The ruins of Lullingstone Roman villa in Kent have been on display since the 1960s. But the leaking structure used to cover it was not safe for the more fragile objects, which remained in store. A £1.8m English Heritage display, opening today, will show off the ruins with an elaborate light show, and for the first time reunite the villa and its contents.
The death of the gambler is still a mystery. He and a woman of a similar age were the only burials found in a mausoleum built behind the opulent villa around 320AD.
Robbers found and destroyed her coffin centuries ago.
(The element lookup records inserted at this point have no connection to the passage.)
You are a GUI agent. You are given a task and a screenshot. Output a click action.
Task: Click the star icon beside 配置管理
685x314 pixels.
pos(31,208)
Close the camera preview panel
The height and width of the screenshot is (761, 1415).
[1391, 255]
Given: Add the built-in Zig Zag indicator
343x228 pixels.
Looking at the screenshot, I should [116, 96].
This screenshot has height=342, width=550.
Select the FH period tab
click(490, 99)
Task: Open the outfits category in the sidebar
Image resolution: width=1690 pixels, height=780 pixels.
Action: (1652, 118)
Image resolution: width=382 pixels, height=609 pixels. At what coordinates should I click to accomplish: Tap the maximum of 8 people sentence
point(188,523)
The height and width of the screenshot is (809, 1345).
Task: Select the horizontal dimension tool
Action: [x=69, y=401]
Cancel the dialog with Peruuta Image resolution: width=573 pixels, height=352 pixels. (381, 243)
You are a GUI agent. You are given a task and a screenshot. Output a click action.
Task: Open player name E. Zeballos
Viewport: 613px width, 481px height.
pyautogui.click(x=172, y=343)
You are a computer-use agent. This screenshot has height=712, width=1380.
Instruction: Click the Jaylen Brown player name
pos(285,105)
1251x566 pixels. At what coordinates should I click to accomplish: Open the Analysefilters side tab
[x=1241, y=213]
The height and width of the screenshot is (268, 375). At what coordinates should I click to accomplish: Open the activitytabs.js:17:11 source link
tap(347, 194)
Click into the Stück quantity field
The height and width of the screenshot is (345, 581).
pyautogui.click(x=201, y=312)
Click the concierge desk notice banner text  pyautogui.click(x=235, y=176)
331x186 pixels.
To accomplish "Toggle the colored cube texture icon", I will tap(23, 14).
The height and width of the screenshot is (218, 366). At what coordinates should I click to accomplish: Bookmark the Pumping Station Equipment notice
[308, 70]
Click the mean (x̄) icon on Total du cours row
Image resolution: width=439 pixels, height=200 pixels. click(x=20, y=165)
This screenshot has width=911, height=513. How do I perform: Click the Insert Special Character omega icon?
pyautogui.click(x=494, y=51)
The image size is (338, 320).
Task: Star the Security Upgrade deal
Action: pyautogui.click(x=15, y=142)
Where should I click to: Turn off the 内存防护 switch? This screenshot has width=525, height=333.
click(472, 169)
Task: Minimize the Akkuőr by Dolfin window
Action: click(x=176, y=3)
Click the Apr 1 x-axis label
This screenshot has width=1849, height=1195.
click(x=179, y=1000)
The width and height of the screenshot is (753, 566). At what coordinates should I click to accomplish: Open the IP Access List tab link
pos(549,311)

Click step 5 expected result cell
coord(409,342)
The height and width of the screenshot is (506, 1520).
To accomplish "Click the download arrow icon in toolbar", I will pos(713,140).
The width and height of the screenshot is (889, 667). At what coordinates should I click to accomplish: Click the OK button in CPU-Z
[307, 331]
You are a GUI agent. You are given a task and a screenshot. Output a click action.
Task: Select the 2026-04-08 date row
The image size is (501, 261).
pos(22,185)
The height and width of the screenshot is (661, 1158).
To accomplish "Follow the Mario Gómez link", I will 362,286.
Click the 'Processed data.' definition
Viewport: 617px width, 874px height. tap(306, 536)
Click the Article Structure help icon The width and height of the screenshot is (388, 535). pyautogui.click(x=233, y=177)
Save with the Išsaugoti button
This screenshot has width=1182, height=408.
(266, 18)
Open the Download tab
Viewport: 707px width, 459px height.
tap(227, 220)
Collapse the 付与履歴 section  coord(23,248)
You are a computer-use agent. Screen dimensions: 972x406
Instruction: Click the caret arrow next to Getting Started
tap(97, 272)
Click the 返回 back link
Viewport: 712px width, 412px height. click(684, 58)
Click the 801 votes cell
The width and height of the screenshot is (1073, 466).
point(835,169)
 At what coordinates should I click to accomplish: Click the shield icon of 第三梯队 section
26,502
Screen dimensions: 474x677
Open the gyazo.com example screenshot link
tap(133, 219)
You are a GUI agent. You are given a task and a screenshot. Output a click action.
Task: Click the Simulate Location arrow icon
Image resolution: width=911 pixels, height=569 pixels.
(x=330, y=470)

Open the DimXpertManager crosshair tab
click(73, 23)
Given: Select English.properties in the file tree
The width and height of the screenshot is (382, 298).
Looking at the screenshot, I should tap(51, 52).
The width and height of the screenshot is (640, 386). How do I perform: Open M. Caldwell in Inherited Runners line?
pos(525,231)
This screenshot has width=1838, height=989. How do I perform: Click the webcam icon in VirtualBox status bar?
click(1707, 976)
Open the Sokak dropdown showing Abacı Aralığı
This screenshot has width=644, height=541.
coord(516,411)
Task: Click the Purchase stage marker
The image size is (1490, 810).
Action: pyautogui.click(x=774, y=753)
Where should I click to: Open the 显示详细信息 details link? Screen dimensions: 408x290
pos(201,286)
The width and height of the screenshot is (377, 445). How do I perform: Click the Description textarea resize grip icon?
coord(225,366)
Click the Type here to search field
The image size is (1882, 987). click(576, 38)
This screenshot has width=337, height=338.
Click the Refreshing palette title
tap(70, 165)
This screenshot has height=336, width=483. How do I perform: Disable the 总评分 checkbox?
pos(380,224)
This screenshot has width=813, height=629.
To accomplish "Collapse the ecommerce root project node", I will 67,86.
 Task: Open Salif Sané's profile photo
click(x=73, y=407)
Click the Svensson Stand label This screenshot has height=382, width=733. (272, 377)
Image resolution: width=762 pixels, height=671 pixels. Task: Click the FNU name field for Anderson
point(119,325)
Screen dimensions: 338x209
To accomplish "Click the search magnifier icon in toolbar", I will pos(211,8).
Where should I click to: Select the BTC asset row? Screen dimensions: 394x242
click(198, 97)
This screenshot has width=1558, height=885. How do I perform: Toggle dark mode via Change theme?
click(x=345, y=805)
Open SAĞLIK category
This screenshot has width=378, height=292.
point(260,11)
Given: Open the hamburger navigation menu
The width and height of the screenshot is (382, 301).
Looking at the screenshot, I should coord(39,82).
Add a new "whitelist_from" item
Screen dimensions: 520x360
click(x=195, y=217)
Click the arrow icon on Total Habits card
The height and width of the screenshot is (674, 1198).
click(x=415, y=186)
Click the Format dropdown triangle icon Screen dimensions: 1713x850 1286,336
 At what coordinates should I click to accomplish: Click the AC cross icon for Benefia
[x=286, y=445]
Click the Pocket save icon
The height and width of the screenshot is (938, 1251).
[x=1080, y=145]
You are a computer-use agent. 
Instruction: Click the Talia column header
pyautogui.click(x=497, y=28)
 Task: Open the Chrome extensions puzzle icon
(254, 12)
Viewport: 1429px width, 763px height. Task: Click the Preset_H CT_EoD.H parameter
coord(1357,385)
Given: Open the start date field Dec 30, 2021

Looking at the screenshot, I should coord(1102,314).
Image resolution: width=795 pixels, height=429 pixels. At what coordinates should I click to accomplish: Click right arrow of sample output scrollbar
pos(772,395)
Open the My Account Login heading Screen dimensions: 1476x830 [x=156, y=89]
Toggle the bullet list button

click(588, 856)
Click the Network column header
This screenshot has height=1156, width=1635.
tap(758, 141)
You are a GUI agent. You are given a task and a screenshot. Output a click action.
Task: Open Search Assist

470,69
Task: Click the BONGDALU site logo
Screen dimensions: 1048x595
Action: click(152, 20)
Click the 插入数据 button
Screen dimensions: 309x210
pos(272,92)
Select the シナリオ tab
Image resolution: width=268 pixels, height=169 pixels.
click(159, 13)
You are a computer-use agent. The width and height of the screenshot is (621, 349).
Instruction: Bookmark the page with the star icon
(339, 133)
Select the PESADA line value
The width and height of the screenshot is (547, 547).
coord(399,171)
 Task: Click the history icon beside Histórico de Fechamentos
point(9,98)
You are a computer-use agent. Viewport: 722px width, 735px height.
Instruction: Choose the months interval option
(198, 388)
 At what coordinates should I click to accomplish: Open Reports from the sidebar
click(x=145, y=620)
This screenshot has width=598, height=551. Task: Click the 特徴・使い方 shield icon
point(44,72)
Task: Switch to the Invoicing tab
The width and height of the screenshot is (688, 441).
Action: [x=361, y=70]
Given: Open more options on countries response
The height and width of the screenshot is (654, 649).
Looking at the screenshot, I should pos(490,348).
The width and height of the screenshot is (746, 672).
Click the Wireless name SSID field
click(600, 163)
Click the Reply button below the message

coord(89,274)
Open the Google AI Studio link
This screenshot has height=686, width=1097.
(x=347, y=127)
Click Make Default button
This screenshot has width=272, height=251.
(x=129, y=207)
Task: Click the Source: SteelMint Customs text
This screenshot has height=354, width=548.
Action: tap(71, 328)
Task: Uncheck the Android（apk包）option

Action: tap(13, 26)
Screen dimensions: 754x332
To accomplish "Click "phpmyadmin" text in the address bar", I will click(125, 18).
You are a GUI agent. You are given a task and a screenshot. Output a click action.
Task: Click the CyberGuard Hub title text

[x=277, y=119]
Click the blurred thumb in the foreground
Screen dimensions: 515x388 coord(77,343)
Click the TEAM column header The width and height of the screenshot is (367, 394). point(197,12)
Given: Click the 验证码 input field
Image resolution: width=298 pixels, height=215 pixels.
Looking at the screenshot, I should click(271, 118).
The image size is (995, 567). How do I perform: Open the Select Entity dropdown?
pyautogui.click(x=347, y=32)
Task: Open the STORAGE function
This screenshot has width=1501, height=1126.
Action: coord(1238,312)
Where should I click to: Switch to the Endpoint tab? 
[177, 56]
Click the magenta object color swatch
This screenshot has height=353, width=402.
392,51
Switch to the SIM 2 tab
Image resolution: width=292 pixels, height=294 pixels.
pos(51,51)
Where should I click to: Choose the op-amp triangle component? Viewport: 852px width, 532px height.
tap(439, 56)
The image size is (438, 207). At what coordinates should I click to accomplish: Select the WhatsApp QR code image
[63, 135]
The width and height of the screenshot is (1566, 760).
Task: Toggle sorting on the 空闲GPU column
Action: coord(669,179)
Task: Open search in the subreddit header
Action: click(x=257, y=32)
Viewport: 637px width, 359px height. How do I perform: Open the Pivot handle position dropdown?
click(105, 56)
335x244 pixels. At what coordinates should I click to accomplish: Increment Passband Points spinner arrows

But his skeleton and fragments of hers survive to show they were in their 20s, above average height - he was 5ft 10in, she 5ft 6in - with no obvious cause of death.
The counters were found with carved bone pieces, including a Medusa head. "Whether they were for his entertainment or because they were his treasured possession, we can't know - but they must be intimately connected with him, they were so deliberately placed on his coffin," curator Jo Gray said.
The villa is famous for fourth-century wall paintings - reconstructed from thousands of plaster fragments and now in the British Museum in London - which are proof of some of the earliest Christian worship in Britain.
The villa was discovered in 1939, on the eve of the second world war, when a tree blew down revealing scattered mosaic fragments.